On 13 July, Tewari had invited Ramdev for a family function. Afterwards, Ramdev spoke to Tewari about the need to resolve his differences with Vasundhara. He stressed that the BJP can defeat the Congress only if it puts its house in order. But Tewari resisted, pointing out that Vasundhara was high-handed. He turned down Ramdev’s plea that he, too, join her statewide tour as Kataria has done.
Speaking to INN, Tewari denied any differences with Vasundhara. “I had reservations on some policy matters when we were in the government. But we have always been together,” he said. The BJP has tasked him to write the manifesto. The party feels that winning the state’s Lok Sabha seats would be easy if it can beat Gehlot in the Assembly polls. Gujarat Chief Minister Narendra Modi, who heads the party’s national campaign team, sees Rajasthan as a key state for the 2014 election.
The BJP is working hard on getting the caste equations right. “As far as the Jats go, they are with me,” says Vasundhara confidently. The 3 percent Bishnois, too, she claims, are now disillusioned with the Congress, quite like the Jats. Another influential caste group, the Meenas, who are 12 percent, too, are expected to split between the Congress and its rebel leader, Kirori Lal Meena, thus indirectly benefiting the BJP. So, the Congress is left with some Brahmin votes and a majority of the Muslims, which won’t be enough to bring Gehlot back to power. The BJP is therefore pulling out all stops.

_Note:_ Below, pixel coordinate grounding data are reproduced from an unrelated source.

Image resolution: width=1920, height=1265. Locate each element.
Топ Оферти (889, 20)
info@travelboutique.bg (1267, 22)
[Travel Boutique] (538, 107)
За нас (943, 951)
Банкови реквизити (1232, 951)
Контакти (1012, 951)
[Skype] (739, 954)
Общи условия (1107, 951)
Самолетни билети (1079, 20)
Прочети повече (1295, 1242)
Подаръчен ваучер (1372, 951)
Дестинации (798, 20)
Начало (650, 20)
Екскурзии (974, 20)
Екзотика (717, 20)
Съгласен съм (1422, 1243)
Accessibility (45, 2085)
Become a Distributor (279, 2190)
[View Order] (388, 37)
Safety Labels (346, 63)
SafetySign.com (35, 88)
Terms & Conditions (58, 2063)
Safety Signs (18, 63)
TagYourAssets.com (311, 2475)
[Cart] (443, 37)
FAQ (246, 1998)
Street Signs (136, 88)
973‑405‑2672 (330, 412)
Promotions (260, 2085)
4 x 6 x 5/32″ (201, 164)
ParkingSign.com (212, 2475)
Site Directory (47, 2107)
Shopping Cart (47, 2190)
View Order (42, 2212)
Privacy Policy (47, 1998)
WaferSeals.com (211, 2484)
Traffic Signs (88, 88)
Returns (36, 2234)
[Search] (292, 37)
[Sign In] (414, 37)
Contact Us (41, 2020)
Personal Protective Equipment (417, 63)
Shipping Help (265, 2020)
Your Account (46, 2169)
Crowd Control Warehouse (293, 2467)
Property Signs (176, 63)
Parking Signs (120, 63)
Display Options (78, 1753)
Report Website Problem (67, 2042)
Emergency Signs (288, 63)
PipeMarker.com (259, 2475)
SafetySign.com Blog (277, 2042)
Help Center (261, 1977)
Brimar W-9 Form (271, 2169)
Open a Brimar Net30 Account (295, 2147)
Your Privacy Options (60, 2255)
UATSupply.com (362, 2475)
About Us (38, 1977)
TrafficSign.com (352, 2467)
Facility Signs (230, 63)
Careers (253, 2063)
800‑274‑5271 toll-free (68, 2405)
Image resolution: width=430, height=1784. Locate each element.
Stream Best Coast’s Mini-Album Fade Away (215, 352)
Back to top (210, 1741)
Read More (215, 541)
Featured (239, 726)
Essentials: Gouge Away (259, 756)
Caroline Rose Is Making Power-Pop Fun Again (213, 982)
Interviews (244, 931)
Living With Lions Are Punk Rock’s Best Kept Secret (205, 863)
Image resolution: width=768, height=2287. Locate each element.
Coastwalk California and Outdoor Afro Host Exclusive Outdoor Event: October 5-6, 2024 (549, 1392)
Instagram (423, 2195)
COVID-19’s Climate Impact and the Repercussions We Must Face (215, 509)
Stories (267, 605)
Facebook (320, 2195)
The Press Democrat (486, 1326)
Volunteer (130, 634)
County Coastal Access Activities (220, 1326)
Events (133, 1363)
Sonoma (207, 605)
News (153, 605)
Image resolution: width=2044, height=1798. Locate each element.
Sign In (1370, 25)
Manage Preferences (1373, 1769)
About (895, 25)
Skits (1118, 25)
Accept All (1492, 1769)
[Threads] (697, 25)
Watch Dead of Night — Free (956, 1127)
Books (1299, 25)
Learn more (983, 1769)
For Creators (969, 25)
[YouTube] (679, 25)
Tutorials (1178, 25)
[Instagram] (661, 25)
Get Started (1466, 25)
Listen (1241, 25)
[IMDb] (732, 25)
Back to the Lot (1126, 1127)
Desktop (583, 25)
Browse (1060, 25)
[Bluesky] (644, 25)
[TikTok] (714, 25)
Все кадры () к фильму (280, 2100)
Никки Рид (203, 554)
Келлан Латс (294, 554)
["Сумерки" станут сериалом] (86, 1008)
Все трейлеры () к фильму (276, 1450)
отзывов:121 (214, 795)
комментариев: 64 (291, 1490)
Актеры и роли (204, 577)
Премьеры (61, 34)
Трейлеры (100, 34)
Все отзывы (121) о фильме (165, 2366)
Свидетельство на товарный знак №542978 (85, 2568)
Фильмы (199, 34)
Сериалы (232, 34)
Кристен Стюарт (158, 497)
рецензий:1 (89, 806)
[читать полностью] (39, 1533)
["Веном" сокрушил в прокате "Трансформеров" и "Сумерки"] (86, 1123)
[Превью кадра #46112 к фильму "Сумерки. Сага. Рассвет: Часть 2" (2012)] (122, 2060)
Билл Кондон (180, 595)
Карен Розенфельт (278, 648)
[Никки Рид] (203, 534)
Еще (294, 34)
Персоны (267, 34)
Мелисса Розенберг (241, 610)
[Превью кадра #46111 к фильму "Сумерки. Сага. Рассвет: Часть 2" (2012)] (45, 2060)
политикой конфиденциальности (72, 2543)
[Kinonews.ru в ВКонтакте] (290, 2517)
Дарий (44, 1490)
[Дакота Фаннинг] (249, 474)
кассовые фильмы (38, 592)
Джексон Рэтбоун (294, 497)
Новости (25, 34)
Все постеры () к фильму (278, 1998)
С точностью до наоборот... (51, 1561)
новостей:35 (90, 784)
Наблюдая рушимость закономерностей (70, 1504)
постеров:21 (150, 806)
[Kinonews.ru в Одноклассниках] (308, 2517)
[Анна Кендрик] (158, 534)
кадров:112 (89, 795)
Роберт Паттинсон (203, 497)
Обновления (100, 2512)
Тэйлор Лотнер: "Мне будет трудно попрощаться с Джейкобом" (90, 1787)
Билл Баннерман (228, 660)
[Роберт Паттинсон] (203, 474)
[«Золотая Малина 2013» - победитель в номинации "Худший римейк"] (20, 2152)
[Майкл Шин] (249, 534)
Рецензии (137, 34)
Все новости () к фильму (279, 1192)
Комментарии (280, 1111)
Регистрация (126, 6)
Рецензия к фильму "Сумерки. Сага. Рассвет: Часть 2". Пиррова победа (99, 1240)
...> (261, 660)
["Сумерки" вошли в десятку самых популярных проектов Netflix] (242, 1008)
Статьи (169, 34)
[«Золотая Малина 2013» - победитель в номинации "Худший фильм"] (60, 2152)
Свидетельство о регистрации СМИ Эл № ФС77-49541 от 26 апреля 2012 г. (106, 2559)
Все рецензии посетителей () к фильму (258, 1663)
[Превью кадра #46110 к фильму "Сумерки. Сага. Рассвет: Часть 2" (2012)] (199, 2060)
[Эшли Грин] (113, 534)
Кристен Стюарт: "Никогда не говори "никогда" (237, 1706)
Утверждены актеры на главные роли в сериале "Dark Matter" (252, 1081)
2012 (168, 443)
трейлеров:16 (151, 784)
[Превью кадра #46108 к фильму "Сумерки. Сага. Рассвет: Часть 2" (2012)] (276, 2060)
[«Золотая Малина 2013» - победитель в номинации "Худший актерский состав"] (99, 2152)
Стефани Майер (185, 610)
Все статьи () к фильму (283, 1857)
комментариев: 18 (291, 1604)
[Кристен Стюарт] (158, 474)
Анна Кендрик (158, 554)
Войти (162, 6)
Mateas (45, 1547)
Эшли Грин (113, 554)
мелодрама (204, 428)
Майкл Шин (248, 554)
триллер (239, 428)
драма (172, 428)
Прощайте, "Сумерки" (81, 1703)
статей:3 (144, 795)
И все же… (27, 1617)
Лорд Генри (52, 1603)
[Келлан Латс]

BJP chief Rajnath Singh, Modi and Vasundhara will hold a joint rally in Jaipur as part of the election campaign. The BJP cadres have already started planning for this mega event. “Over half of Rajasthan’s 40 million voters are the youth,” says Ashok Lahoty, former president of the BJP’s youth wing, the Bharatiya Janata Yuva Morcha. “We are confident that they will overwhelmingly vote for the BJP.”
For the moment, Vasundhara has been able to paper over personality issues. In her last stint as chief minister, she was considered arrogant and autocratic. She had severely restricted the political movements of leaders like Rajya Sabha MP Lalit Kishore Chaturvedi, who was a minister in her government, as well as Tewari and Kataria. Kataria has been smarting since his name cropped up in the 2005 encounter killing in Gujarat of Sohrabuddin Sheikh, a local criminal from Rajasthan. “These leaders did not have power at the state level and then Vasundhara began uprooting them at the local levels, too,” a BJP leader told INN requesting anonymity.
There are allegations that during her tenure, three individuals carried extra constitutional powers. These were industrialist Lalit Modi, who is in self-exile in London since 2010 after he was accused of graft in organising the Indian Premier League; SN Gupta, a chartered accountant who used to look after her constituency; and Ajay Pal Singh, who was initially associated to a builder group known as UDB but was made chairman of the Rajasthan Housing Board (RHB). Sources say Modi vetted important files and even summoned senior officials and dictated orders to them.
The allegations against Ajay Pal Singh are that right before the RHB under him would announce a scheme, his associates would buy land around the project area at cheap prices, to make a killing once the scheme’s announcement pushed up the prices. The state BJP leaders opposed to Vasundhara went out of its way to ensure that these issues come to light. Now Gupta has fallen out with Vasundhara.
In the final scheme of things, the leader who is adept at quelling rebellion is likely to triumph. If the current mood is anything to go by, Gehlot is losing this race. Barring a miracle, he faces his turn in the wilderness.